Functional expression in Pichia pastoris of human and rat intrinsic factor

Abstract

Intrinsic factor (IF) has been expressed previously in Baculovirus with a yield (0.1–1 mg/l) that was inadequate for structural and metabolic studies. IF cDNAs were cloned into the shuttle vector pPIC9 of P. pastoris, and the proteins were induced and purified by cobalamin (Cbl) affinity chromatography. Expression of recombinant proteins revealed a major band of 49 kDa for both human and rat IF. Expression of human IF was achieved at 10–40 mg/l, but of rat IF at only 1–2 mg/l.
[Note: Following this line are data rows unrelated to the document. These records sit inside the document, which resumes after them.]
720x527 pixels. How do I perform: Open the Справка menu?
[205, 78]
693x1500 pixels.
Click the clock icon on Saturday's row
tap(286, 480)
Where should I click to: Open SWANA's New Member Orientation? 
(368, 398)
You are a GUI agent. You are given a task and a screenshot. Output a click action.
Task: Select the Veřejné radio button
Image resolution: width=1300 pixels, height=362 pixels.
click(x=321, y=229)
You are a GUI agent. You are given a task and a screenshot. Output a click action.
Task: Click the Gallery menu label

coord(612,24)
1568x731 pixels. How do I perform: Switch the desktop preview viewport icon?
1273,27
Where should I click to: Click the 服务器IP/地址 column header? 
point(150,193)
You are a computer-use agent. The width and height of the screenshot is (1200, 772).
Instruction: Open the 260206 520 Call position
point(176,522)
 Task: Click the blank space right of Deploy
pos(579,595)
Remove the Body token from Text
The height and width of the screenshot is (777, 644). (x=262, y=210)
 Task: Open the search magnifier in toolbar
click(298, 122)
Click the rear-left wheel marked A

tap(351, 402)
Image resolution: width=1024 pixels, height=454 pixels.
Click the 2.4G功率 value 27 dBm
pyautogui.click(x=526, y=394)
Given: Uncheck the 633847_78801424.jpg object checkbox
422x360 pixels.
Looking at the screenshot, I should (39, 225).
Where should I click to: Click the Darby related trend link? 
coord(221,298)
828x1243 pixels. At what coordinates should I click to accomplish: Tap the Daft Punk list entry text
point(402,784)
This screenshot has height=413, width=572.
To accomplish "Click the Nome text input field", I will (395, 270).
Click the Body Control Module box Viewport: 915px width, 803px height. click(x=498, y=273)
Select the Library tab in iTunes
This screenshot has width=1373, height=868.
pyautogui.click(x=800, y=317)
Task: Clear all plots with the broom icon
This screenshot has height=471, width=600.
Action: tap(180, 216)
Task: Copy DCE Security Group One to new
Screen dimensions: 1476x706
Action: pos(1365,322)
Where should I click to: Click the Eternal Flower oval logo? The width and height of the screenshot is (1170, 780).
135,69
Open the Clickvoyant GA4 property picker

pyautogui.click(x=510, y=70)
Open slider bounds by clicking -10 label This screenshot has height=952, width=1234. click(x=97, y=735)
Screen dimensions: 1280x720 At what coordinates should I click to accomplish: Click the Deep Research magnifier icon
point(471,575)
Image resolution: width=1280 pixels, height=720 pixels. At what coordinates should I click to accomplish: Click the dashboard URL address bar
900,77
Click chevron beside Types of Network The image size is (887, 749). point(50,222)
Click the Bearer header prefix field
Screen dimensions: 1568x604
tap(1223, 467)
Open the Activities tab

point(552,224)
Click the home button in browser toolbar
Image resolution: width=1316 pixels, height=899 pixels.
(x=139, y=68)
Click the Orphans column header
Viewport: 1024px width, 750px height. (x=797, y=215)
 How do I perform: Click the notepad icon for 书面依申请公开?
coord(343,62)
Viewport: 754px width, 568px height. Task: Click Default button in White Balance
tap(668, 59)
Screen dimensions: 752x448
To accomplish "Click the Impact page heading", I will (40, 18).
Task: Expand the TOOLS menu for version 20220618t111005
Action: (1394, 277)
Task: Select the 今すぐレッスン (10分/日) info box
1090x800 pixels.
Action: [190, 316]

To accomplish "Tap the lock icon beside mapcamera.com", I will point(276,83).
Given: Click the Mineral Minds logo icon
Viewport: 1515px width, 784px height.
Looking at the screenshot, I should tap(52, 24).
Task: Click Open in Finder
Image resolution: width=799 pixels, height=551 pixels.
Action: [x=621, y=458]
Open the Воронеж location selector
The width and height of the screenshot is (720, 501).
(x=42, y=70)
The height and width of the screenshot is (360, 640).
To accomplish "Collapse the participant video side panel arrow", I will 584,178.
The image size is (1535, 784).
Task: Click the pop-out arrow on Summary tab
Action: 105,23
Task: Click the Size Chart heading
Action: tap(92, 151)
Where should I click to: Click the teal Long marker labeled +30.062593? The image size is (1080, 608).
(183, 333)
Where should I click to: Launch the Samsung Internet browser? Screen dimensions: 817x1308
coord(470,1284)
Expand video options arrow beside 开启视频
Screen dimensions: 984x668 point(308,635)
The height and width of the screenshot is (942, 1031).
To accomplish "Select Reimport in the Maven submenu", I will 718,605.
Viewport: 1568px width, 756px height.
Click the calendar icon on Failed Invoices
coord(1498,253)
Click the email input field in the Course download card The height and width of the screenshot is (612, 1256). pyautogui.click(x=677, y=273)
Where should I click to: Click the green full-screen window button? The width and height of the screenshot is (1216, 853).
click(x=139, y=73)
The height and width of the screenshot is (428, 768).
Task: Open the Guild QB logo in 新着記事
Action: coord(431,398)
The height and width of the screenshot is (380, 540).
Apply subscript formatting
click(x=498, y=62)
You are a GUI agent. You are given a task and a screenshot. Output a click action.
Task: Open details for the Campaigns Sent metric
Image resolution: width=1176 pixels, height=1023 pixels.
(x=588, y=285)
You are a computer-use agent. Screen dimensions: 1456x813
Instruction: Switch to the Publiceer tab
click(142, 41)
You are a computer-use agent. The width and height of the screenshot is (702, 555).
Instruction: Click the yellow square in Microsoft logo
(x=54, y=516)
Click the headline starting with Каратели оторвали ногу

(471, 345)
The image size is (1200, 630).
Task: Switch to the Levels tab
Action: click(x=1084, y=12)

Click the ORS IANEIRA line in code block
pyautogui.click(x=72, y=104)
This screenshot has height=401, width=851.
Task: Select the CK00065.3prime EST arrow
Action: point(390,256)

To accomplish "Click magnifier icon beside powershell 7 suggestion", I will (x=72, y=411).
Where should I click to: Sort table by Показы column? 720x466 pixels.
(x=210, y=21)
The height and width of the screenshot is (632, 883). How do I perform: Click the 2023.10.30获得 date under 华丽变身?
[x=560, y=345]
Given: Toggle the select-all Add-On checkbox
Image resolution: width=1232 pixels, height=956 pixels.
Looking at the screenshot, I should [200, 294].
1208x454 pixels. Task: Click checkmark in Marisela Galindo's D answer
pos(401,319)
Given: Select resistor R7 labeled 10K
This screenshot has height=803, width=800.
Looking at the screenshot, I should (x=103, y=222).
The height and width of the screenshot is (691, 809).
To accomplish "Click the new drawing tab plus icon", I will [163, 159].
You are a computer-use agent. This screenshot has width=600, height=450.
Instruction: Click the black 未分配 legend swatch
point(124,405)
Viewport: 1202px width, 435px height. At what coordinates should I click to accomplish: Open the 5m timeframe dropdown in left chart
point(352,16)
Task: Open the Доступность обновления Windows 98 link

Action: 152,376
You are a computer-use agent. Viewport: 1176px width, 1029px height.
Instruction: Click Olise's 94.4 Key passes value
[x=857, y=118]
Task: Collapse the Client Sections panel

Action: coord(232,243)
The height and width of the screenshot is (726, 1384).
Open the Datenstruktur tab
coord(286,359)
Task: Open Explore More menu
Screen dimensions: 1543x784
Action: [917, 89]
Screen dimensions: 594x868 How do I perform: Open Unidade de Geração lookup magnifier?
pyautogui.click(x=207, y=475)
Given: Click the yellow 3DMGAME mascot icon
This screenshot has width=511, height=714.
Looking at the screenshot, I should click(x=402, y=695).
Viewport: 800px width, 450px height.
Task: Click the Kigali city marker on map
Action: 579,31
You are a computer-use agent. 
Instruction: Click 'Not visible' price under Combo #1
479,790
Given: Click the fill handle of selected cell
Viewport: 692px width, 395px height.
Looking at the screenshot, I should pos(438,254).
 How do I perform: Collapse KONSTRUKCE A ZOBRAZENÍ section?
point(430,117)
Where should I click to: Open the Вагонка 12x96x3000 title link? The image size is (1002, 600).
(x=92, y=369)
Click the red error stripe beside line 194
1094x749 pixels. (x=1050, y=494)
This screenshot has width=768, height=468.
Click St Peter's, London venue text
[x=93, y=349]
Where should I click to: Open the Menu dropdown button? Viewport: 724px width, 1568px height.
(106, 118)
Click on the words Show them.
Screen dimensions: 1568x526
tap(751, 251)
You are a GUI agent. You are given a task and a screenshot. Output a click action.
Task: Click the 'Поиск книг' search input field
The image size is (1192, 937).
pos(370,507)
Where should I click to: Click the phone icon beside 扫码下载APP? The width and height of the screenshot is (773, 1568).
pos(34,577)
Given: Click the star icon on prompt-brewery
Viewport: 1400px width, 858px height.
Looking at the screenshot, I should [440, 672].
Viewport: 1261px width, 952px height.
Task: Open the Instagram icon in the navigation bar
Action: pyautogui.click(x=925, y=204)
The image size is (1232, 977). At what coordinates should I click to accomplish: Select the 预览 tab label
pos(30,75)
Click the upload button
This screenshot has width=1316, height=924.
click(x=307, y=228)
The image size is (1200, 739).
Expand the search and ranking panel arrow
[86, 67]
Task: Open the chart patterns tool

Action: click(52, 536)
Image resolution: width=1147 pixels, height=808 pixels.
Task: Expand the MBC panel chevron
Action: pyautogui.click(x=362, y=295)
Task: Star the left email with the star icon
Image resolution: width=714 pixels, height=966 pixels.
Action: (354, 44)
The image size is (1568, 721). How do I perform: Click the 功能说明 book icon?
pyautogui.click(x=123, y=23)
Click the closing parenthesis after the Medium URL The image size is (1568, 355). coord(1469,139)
Reaction of human IF with a photo-activatable derivative of Cbl was demonstrated by Western blotting, and detection of IF fragments by anti-Cbl monoclonal antibody and by amino-terminal sequencing revealed at least three regions (residues 129–151, 234–254, and +294) linked to Cbl. Both recombinant human and rat [ 125I]IF–Cbl bound to rat and guinea pig brush border membranes with similar affinity, but the binding capacity of human IF for the rat receptor was only 10% compared with rat IF. All six amino acids within the previously identified N-terminal binding region of human IF were mutated to be identical to rat IF, but the resulting chimeric IF still bound poorly to rat membranes. Mutations of residues 26/27 (Glu 26 to Asp and Asn 27 to Gln) and 32/34 (Ser 32 to Thr and Tyr 34 to Arg) showed changes in both K a and V max, with great effects on V max. In conclusion, P. pastoris is an expression system that produces functional human IF at a higher yield than in the baculovirus system. Cbl binding was directly demonstrated at multiple sites along the linear sequence of human IF. The receptor binding function of the amino terminal sequence 25–62 has been confirmed, but it is insufficient to reproduce all the features of IF–Cbl binding.